Monday, September 11, 2017

Conspiracies, Corruption and Climate


In the wake of Hurricane Harvey, the head of Der  Trumpenführer's EPA said that it was "insensitive" to discuss climate change - and that was before the damage wrought by hurricane Irma.  Then, of course right wing blow hard Rush Limbaugh said that hurricanes were a "liberal conspiracy" - before he evacuated his very ample ass out of south Florida.  Indeed, almost everywhere on the right side of the political spectrum, one sees denial of climate changes reality and even any admission that warming temperatures and oceans are perhaps making storms more fearsome than in the past.  Why? Here's what  Leonard Pitts noted in a recent Miami Herald column:
So conservatives pretend science is somehow suspect when it says the planet is warming because of fossil fuels. And we should accept it as just — What? Coincidence? — that the fossil fuels industry donated $55.1 million to the Republicans in 2016 alone?
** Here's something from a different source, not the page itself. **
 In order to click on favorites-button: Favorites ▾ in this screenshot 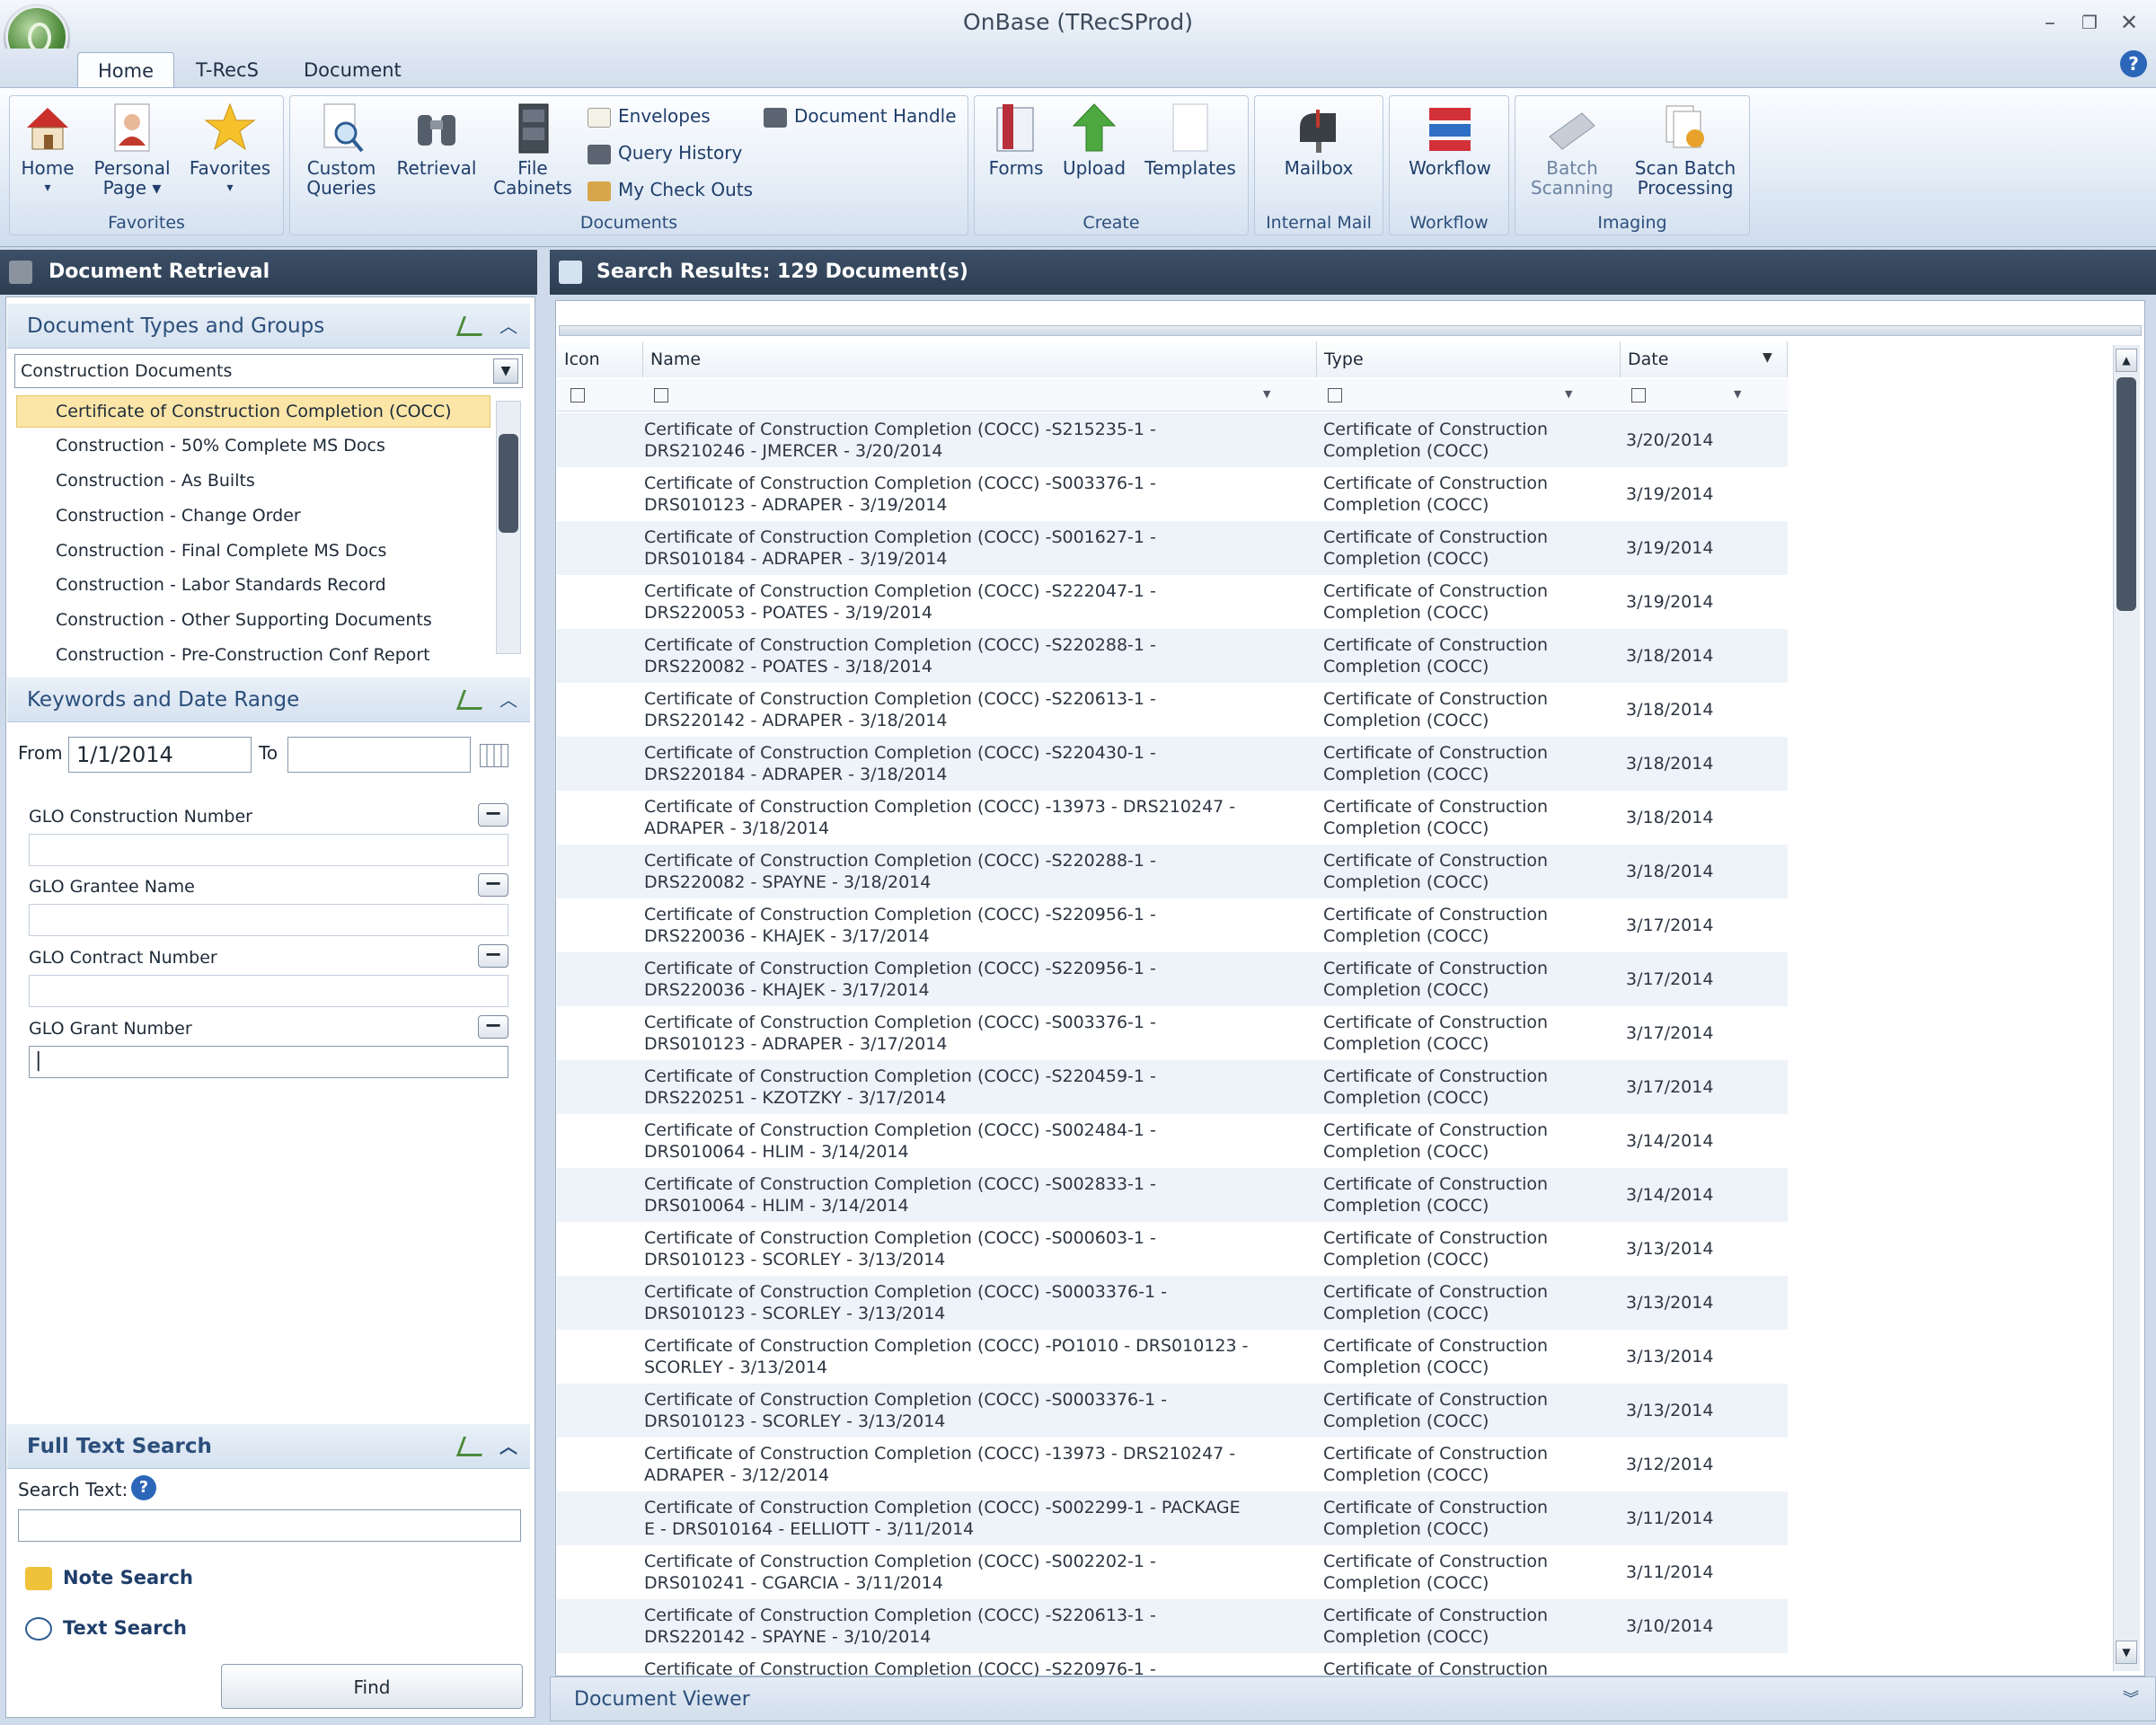, I will do `click(230, 150)`.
Once upon a time, the GOP and Republicans prided themselves on being the party of science, education and knowledge.  Then came the rise of the Christofascists - typically the least educated and most inclined to ignore objective reality - within the Party base.  Now what we see is grumblings about conspiracies and even the lunacy of blaming natural disasters on gays (I would counter, perhaps Trump voting states are being punished if god is so vengeful).  A column in the New York Times looks at the insane asylum that has become the Republican Party and the right wing political sphere. Here are excerpts:
After the devastation wreaked by Harvey on Houston — devastation that was right in line with meteorologists’ predictions — you might have expected everyone to take heed when the same experts warned about the danger posed by Hurricane Irma. But you would have been wrong.
On Tuesday, Rush Limbaugh accused weather scientists of inventing Irma’s threat for political and financial reasons: “There is a desire to advance this climate change agenda, and hurricanes are one of the fastest and best ways to do it,” he declared, adding that “fear and panic” help sell batteries, bottled water, and TV advertising.
He evacuated his Palm Beach mansion soon afterward.
In a way, we should be grateful to Limbaugh for at least raising the subject of climate change and its relationship to hurricanes, if only because it’s a topic the Trump administration is trying desperately to avoid. For example, Scott Pruitt, the pollution- and polluter-friendly head of the Environmental Protection Agency, says that now is not the time to bring up the subject — that doing so is “insensitive” to the people of Florida. Needless to say, for people like Pruitt there will never be a good time to talk about climate.
So what should we learn from Limbaugh’s outburst? Well, he’s a terrible person — but we knew that already. The important point is that he’s not an outlier. True, there weren’t many other influential people specifically rejecting warnings about Irma, but denying science while attacking scientists as politically motivated and venal is standard operating procedure on the American right. When Donald Trump declared climate change a “hoax,” he was just being an ordinary Republican.
And thanks to Trump’s electoral victory, know-nothing, anti-science conservatives are now running the U.S. government. . . . . Almost every senior figure in the Trump administration dealing with the environment or energy is both an establishment Republican and a denier of climate change and of scientific evidence in general. [T]here is, after all, an overwhelming scientific consensus that human activities are warming the planet. When conservative politicians and pundits challenge that consensus, they do so not on the basis of careful consideration of the evidence — come on, who are we kidding? — but by impugning the motives of thousands of scientists around the world. All of these scientists, they insist, motivated by peer pressure and financial rewards, are falsifying data and suppressing contrary views. This is crazy talk. But it’s utterly mainstream on the modern right . . . . Why are U.S. conservatives so willing to disbelieve science and buy into tinfoil-hat conspiracy theories about scientists? Part of the answer is that they’re engaged in projection: That’s the way things work in their world. . . . . there was a time when some conservative intellectuals had interesting, independent ideas. But those days are long past: Today’s right-wing intellectual universe, such as it is, is dominated by hired guns who are essentially propagandists rather than researchers.
And right-wing politicians harass and persecute actual researchers whose conclusions they don’t like — an effort that has been vastly empowered now that Trump is in power.
[C]onservatives have grown increasingly hostile to science in general. Surveys show a steady decline in conservatives’ trust in science since the 1970s, which is clearly politically motivated — it’s not as if science has stopped working. The bottom line is that we are now ruled by people who are completely alienated not just from the scientific community, but from the scientific idea — the notion that objective assessment of evidence is the way to understand the world. And this willful ignorance is deeply frightening. Indeed, it may end up destroying civilization.